Sri Lankan Apparel Industry Trends and Analysis
What has held the Sri Lankan apparel industry back in recent years was a loss of GSP Plus status within the European Union. This status was revoked in 2010. That means all textiles, apparel, and garments exported to the EU from Sri Lanka receive full tariff rates. With the status, about 20% of exports from the industry to Europe enter the market with a zero tariff. About 70% of exports receive preferential rates.
The GSP Plus program was reinstituted by the European Union in 2017, which may place the industry on the road to recovery. Without the status, steady declines have occurred in the industry overall. In February 2017, for example, exports were down 2.7% from the year before, valued at just $868 million.
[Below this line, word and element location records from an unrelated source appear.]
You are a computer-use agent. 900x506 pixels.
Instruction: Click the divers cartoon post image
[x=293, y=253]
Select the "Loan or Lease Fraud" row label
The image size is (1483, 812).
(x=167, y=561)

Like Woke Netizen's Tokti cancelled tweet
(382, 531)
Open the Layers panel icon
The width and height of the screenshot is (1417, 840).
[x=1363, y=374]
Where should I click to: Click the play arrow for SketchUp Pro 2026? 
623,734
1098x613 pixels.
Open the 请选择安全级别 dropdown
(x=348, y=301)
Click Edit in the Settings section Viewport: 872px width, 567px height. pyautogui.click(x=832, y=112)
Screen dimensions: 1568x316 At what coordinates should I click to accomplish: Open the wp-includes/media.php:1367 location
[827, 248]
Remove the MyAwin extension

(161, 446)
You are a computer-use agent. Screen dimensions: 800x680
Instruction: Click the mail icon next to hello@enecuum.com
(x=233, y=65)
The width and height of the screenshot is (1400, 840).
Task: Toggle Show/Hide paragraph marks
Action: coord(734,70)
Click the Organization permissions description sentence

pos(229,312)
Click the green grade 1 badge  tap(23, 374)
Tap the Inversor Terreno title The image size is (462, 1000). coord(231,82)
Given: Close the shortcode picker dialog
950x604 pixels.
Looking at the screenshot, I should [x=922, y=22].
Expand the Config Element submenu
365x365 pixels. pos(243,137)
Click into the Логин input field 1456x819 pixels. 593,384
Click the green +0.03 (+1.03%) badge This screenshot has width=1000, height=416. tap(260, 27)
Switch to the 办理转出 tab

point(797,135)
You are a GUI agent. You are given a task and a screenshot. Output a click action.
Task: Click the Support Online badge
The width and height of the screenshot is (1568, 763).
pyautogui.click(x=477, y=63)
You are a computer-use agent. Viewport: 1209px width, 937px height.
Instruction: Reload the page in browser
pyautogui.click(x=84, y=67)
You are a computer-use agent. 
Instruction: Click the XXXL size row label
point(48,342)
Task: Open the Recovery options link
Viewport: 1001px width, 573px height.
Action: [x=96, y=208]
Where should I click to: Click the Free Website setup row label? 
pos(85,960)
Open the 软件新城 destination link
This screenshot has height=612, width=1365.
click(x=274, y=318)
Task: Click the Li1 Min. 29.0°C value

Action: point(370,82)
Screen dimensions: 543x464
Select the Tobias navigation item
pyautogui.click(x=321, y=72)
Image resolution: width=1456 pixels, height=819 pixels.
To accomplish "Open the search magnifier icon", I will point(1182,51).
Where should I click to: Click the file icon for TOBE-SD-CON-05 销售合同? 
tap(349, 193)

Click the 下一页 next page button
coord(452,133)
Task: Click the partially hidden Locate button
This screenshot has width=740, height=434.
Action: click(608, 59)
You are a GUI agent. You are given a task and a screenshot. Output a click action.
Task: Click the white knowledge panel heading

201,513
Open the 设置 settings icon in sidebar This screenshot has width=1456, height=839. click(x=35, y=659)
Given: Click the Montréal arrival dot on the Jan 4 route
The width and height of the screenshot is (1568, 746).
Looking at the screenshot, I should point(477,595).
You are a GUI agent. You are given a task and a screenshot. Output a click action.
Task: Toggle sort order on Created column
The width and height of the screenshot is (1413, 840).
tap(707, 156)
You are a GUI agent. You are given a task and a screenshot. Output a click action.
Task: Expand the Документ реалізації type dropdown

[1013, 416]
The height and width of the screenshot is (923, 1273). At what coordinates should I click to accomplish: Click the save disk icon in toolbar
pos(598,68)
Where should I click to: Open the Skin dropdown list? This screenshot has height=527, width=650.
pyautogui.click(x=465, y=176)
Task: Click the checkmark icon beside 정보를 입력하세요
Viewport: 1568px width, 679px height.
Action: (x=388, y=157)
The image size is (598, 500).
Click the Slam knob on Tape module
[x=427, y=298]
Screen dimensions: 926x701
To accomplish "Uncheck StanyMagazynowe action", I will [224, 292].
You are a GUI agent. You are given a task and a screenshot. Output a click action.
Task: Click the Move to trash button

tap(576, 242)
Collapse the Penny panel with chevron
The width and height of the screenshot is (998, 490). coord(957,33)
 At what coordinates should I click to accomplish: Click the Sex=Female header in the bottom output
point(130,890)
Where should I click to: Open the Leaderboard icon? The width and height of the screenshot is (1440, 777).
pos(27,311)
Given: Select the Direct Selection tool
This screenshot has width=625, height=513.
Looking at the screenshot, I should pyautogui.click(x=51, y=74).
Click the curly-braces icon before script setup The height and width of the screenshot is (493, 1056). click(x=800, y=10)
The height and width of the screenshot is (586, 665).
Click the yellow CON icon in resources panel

As the industry continues to grow, relationships are going to be the key to unlock a maximum level of success. Relationships with new customers will diversify the export market, which is necessary because of the dependence on U.S. imports. This emphasis will also establish long-term relationships with globally-established brands that can increase the influence of the industry as a whole.